Drupal is often considered the heavyweight system out of the three, providing more flexibility at the cost of a steeper learning curve.
Despite its learning curve, the flexibility, security, and power it offers have made it a very popular CMS, especially for high-end and enterprise-scale websites. Tesla and The Economist are just a few examples.
One detail that will become apparent when you first start using Drupal is that the most popular themes are in fact base themes. I didn’t know what a base theme was when I first started out, so…
Base themes are blank themes with a minimal design and a simple or non-existing layout. The purpose of a base theme is to allow theme developers to add their own styles to build a totally new and unique theme. In other words, a base theme is used as a basis to create the themes that are meant to be used on live sites.
So, in contrast to WordPress and Joomla where the most popular themes are all good looking, well-designed themes that are ready to be published right away, the most popular Drupal themes are completely blank, which again allows for total style customization.
One way to interpret the extensive use of base themes is that the average Drupal user value the customizability of Drupal and are more focused on creating high-end, tailor-made websites that suit their customer need, rather than using a premade theme that might not be a perfect fit.
And speaking about customizability, there are several things that could have been mentioned when talking about Drupal, but two of the things that stand out are:
- The ability to give the user full control of what content to display where through the usage of blocks and views.
- Granular access control, allowing administrators to define user roles with very specific access permissions. For instance, defining a content editor role that is allowed to read and edit content, but not allowed to delete and publish.
In addition to customizability, the security aspect is another reason why Drupal has become so popular in the enterprise segment. Out of the three systems listed in this article, Drupal is considered the most secure.
Plugins/modules are security risk number one for any CMS, including Drupal. The major difference, however, is that a contributed module in Drupal actually needs to be approved by the team of Drupal core maintainers before it’s being released for everyone to use. Although not bulletproof, it definitely ensures that the modules available have a certain level of code quality, which again makes Drupal stand out security wise. It’s also possible to subscribe to their security announcement email list, which will keep you up to date on any new vulnerabilities.
Web services is another topic that has received increasingly more attention. That is, communication protocols that allow systems like Drupal to communicate and interact with other web applications. Whether its serving data to a mobile application or interacting with systems in an organization network, a web service API will assist in passing data in a structured manner. Needless to say, Drupal has embraced the idea of REST API completely and delivers a robust set of APIs out of the box.
One of Drupal’s major pain points has always been the significant development efforts required for upgrading to a new major version. The pain partly stems from a community decision to not support outdated code just for the sake of backward compatibility. The purpose of this decision was simply to ensure that any new Drupal versions were able to leverage the latest technologies and thereby making it a better system altogether.

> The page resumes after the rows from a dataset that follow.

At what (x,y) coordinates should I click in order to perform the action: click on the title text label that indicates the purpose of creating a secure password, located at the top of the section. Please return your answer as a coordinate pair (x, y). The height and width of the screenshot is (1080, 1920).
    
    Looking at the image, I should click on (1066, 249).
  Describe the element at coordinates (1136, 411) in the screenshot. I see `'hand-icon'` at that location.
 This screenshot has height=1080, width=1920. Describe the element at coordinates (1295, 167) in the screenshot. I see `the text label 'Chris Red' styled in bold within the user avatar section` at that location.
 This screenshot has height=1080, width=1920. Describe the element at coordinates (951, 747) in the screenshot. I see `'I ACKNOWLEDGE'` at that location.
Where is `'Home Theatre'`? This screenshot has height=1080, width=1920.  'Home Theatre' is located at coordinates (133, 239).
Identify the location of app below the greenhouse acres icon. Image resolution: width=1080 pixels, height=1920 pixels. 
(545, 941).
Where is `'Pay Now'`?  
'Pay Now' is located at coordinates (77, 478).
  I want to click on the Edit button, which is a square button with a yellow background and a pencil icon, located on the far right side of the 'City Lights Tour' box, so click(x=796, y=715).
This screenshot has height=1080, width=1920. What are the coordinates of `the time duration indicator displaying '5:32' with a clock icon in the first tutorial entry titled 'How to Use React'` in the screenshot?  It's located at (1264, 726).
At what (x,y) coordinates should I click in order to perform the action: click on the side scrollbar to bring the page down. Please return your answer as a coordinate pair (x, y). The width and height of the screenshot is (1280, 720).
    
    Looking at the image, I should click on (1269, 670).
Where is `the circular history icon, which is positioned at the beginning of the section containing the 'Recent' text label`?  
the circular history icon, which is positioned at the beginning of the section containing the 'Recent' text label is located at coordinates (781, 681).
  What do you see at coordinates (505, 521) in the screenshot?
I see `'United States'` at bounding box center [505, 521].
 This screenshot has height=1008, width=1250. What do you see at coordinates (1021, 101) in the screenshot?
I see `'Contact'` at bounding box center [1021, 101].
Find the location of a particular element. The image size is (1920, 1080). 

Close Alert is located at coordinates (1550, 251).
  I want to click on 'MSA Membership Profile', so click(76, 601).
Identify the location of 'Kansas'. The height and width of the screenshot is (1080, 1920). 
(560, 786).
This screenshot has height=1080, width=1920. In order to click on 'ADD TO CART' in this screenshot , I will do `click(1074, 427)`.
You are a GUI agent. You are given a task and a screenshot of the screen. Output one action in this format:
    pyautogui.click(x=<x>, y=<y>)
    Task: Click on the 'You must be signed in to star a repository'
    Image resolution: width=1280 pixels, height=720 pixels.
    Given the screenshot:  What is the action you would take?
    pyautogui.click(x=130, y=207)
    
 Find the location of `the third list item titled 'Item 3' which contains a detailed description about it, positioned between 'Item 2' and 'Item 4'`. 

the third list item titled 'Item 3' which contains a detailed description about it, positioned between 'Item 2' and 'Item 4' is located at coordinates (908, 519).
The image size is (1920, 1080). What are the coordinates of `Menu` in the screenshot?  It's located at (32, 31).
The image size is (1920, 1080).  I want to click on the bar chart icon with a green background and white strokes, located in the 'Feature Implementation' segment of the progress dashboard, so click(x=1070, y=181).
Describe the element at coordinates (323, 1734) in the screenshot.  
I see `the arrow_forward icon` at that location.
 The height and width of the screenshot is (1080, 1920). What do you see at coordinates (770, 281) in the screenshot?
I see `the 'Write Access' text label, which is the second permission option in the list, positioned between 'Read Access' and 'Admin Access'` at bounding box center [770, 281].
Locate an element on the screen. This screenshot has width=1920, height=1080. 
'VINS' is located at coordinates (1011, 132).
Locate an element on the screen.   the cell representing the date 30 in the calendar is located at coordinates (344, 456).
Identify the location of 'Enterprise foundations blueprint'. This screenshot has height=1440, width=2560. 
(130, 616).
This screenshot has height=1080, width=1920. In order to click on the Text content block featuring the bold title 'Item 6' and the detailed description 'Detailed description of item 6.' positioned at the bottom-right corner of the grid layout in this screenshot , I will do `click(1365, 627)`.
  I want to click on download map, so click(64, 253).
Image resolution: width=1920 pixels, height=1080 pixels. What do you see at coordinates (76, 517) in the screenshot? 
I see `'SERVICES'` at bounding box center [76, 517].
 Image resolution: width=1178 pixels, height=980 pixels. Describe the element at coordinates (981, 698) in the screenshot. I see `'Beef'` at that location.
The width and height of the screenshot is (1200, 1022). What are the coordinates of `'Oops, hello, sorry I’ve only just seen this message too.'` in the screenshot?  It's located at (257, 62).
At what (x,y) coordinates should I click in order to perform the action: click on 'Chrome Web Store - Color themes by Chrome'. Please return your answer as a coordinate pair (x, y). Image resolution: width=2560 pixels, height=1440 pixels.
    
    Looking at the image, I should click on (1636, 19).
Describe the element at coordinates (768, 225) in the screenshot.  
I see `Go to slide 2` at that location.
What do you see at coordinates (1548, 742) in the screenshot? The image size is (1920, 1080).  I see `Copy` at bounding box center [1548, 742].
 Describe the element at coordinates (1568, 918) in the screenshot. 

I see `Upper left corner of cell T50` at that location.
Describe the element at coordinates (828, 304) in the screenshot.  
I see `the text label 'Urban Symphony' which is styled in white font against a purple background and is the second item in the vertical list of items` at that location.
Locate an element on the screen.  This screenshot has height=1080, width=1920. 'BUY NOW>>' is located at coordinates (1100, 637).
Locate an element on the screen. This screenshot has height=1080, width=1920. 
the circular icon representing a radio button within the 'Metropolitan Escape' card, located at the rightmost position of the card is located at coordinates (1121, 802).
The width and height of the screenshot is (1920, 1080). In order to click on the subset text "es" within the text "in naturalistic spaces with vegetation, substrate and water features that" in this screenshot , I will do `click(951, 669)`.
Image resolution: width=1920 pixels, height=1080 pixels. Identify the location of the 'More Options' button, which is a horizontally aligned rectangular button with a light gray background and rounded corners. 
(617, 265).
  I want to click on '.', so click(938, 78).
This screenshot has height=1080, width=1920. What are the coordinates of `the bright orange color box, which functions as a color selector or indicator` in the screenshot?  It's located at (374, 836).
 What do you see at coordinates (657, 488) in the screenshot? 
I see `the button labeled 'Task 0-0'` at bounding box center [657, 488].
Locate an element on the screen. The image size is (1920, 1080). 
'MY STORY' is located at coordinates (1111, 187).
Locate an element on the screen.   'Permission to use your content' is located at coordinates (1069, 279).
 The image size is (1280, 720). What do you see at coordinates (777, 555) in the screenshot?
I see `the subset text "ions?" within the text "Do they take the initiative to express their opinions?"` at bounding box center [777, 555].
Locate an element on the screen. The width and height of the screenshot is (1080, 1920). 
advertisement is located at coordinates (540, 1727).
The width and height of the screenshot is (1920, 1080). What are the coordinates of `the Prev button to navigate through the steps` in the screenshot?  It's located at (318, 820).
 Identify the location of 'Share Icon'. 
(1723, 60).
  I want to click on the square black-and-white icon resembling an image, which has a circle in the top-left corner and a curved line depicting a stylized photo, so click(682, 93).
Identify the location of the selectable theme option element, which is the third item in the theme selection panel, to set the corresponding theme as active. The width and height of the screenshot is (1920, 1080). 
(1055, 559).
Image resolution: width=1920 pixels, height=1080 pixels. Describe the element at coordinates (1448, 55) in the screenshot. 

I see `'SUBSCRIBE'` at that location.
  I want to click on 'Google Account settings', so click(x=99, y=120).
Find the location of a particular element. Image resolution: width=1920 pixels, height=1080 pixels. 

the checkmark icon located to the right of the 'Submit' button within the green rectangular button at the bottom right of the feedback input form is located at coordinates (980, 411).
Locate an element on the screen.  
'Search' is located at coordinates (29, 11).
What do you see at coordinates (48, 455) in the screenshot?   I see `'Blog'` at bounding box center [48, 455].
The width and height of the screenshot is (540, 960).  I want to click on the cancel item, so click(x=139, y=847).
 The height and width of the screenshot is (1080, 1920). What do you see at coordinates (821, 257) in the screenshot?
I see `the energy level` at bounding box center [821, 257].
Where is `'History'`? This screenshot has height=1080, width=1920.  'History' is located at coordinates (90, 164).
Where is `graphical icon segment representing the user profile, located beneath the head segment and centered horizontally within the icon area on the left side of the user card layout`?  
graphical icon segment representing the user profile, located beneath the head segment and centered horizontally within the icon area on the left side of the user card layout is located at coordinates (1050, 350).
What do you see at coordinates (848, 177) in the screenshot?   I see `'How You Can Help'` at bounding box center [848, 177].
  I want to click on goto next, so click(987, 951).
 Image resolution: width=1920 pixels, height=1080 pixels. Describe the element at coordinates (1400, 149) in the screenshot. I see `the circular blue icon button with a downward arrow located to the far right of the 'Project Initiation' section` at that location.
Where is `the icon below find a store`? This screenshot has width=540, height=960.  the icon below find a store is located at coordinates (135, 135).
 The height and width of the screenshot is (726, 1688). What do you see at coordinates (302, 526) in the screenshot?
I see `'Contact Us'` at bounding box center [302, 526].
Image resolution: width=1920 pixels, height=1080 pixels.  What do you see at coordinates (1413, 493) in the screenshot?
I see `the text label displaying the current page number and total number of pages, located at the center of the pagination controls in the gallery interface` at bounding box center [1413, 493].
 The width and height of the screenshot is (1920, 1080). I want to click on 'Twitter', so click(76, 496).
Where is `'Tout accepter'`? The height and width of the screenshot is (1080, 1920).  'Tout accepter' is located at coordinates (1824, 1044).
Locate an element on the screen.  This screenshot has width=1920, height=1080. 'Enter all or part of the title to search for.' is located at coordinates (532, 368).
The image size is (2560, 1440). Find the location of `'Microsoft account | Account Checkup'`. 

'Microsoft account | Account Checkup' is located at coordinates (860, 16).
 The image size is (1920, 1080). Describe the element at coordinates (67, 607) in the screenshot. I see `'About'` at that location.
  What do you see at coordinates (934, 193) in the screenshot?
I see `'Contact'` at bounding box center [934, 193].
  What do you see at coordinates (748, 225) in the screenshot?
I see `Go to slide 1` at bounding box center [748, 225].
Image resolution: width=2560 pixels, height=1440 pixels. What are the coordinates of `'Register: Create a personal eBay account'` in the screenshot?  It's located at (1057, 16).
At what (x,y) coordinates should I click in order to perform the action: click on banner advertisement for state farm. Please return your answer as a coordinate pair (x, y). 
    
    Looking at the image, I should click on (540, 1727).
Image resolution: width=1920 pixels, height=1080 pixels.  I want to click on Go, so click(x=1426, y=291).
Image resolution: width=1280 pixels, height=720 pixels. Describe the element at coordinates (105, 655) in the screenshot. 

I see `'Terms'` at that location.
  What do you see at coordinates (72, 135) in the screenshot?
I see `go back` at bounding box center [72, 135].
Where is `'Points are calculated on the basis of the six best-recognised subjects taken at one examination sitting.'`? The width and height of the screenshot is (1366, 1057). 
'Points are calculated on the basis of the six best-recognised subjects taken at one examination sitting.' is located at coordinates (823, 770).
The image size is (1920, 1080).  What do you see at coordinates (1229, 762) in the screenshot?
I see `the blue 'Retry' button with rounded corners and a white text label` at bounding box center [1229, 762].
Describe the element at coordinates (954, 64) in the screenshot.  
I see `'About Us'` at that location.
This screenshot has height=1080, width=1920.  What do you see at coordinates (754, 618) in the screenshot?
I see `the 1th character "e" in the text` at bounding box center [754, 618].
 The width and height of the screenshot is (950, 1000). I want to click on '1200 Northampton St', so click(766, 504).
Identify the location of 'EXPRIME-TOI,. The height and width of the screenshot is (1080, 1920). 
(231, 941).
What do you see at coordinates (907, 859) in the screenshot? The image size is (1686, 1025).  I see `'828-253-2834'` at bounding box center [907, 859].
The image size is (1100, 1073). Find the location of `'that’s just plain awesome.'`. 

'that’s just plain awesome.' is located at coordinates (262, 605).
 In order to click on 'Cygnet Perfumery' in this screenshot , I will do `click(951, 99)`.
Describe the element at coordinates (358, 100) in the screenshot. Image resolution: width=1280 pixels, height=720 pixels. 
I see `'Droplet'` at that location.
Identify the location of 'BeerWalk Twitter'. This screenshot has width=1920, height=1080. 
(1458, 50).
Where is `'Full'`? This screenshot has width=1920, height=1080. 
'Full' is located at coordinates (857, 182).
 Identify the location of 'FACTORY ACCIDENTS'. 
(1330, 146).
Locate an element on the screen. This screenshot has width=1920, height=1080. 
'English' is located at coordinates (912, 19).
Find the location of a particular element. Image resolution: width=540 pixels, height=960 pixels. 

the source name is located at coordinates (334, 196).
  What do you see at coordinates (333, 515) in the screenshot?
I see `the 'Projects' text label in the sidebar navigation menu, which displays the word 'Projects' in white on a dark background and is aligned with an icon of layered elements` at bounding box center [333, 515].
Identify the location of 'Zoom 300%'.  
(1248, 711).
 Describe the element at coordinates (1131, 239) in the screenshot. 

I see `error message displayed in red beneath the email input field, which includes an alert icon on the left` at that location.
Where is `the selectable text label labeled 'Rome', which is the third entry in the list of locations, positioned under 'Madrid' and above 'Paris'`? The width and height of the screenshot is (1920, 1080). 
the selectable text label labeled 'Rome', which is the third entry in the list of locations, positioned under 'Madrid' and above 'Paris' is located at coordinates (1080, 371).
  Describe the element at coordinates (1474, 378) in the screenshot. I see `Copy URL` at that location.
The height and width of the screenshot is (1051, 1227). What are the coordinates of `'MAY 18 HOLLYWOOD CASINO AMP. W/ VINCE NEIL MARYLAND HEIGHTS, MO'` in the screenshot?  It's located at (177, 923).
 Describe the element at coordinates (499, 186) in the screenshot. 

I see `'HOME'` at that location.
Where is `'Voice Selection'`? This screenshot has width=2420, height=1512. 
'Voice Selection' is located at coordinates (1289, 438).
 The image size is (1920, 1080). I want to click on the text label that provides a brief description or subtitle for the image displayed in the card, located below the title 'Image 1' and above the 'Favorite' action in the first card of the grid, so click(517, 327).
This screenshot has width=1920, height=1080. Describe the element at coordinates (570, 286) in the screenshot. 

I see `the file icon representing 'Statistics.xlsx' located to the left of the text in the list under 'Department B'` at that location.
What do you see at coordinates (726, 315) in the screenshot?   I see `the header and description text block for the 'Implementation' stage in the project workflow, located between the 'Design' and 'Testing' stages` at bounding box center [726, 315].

This is however about to change according to Drupal project leader Dries Buytaert. In a blog post about Drupal upgrades, he states the following:
Updating from Drupal 8’s latest version to Drupal 9.0.0 should be as easy as updating between minor versions of Drupal 8
Considering how upgrades have been handled prior to Drupal 8, this is a giant leap in the right direction. That being said, smaller Drupal agencies and end-users are still under the impression that maintaining and updating their Drupal 8 site is too manual and too complex, and points out auto-updates as one of the things that would be a great improvement in the future.
Another thing that has been pointed out by the Drupal end-users is the need for easy-to-use site building tools. Although the Drupal developers have made significant efforts into making Drupal as easy as possible, Drupal still remains as the CMS with the highest learning curve out of the top three, so the feedback comes as no surprise.
The question we’re left with is when do you choose Drupal?
As Dries Buytaert – the Drupal project leader – says in his state of Drupal presentation
Drupal is no longer for simple sites, but for sites with medium-to-high richness
Where richness is referred to as the level of required customization or flexibility.
And I agree
Drupal’s sweet spot as a CMS is towards business websites that require integrations, extra security considerations, and a larger degree of content customizability.